The University of Chicago endowment ended the year at $7.1 billion as of June 30, 2016, following a negative 1.9 percent return on investments for the preceding year as global stock markets declined by 5.3 percent. This performance was above the negative 2.9 percent median return of peer endowments.
Vice President and Chief Investment Officer Mark Schmid said investment returns have added $4 billion in net value to the endowment since the financial crisis in 2008 and 2009, driven by a 9.5 percent average return.
The average compounded investment result for the University over the past five years was a 5.7 percent gain; the average over the past 10 years was a 6.3 percent gain; and the return over the past 20 years was 9.6 percent. Each compares favorably to the market-based, strategic benchmarks used by the University for these periods.

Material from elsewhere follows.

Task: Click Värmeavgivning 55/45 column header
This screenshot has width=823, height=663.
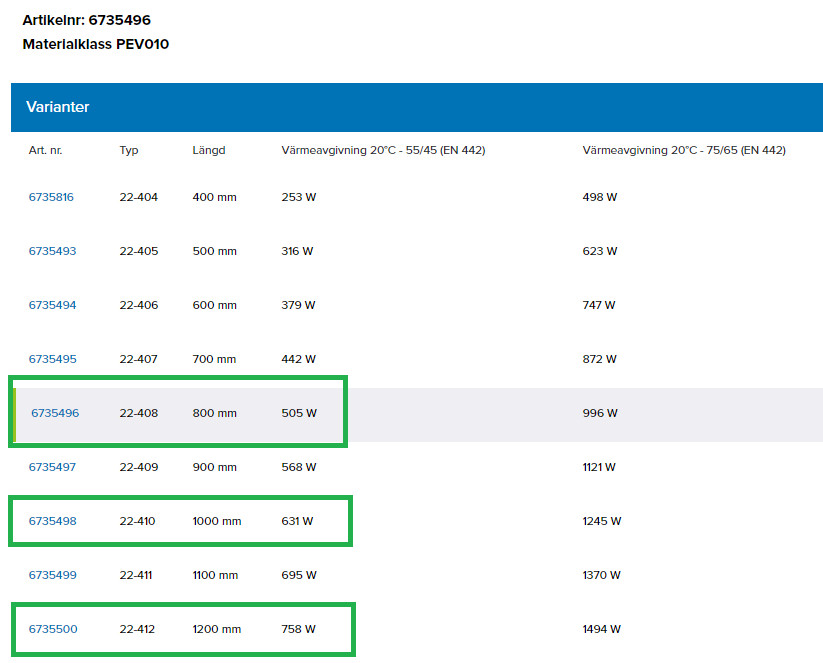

Over the past two decades, the endowment has grown from $1.1 billion to its current level of $7.1 billion. Annual endowment figures reflect the net impact of fundraising, investment performance and endowment payout, which contributes to the University’s operating budget.
“We view investments as an important part of an integrated approach to the University’s fiscal health,” Schmid said. “Working closely with the Board of Trustees’ Investment Committee and Financial Planning Committee, as well as University leadership, we continue to believe this integrated approach will best support the University’s mission in all types of market conditions on a long-term basis.”